I would make a class to represent the system as a whole.

class SystemAsAWhole(object):
    def __init__(self):
        self.numdimensions = 0
        self.subsystems = []

    def add_subsystem(self, subsys):
         # Add to the list of systems to consider when evaluating the derivative
        self.subsystems.append(subsys)
        # Adjust the variable indices in the subsystem
        self.subsystems.shift(self.numdimensions)
        self.numdimensions += subsys.numdimensions

    def f(self, x, t, dxdt):
        for sys in self.subsystems:
            sys.f(x, t, dxdt)

class SubSystem(object):
    def __init__(self):
        for n, var in self.VARIABLES:
            setattr(self, var, n)
    # Called when the subsystem is incorporated into a larger system
    # Need to adjust our indices to be part of a larger state vector
    def shift(self, N):
        for var in self.variables:
            setattr(self, var, getattr(self, var) + N)

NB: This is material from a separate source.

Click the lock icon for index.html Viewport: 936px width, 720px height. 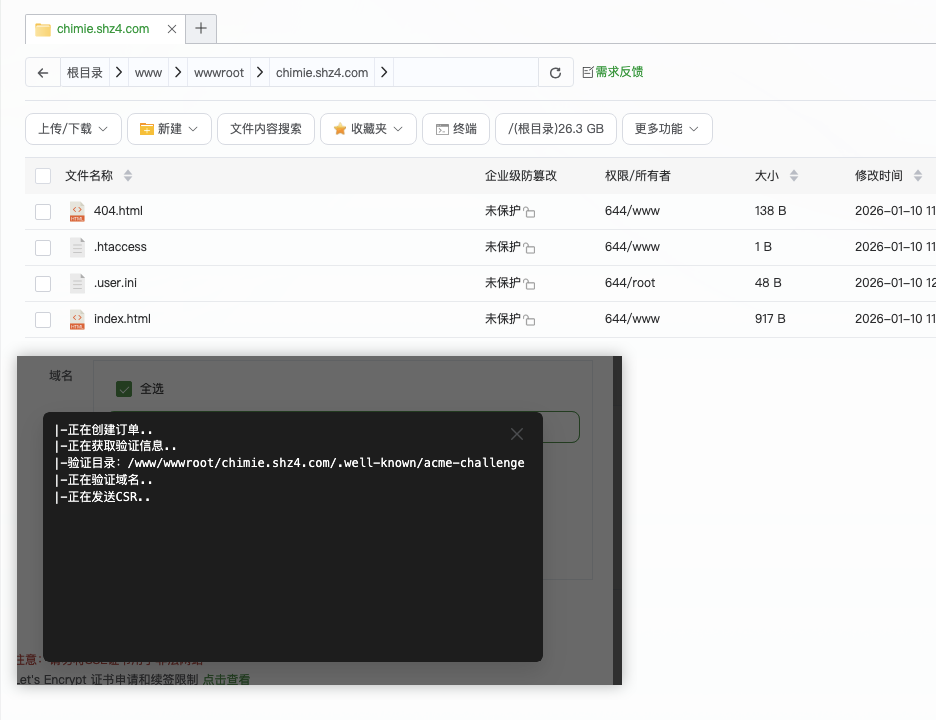tap(530, 321)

    def f(self, x, t, dxdt):
        # Compute and return derivative (subclasses need to implement this)
        raise NotImplementedError

And then subclass SubSystem to implement the derivative and describe
the variables/parameters:

class SelestialBody(SubSystem):
    VARIABLES = ['x', 'y', 'z', 'vx', 'vy', 'vz']
    def __init__(self, mass):
        self.mass = mass
    def f(self, x, t, dxdt):
        dxdt[self.x] = x[self.vx]
        dxdt[self.y] = x[self.vy]
        dxdt[self.z] = x[self.vz]
        ax, ay, az = self.force(x)
        dxdt[self.vx] = ax
        dxdt[self.vy] = ay
        dxdt[self.vz] = az

>
>
> So, in my simulation code I have a list of planets (objects of class
> CelestialBody) because it is a natural way of representing the systems I
> want to simulate, and another list (an numpy.array, actually) storing the
> positions and momenta of each planet, needed for the numerical processing of
> the simulation. But the positions and momenta are already present in the
> planet list, since the objects themselves store that information. Then, the
> second list, even if necessary, is a duplication of things that already are
> defined in the code. I don't like it. It'd be better (no duplication) if it
> was just a list of references to the values stored in the planet objects, I
> think.

If you understand the code above you'll see that each planet instance
has attributes giving the indices of the particular variable into the
state vector. This is much better than storing the values as
attributes in the instances themselves. The position of the Earth is a
property of a state of the system which is in turn part of a
particular trajectory. It should be stored as part of a trajectory not
as a property of the object itself. To access the y velocity of the
Earth from the state vector x you can just use x[earth.vy].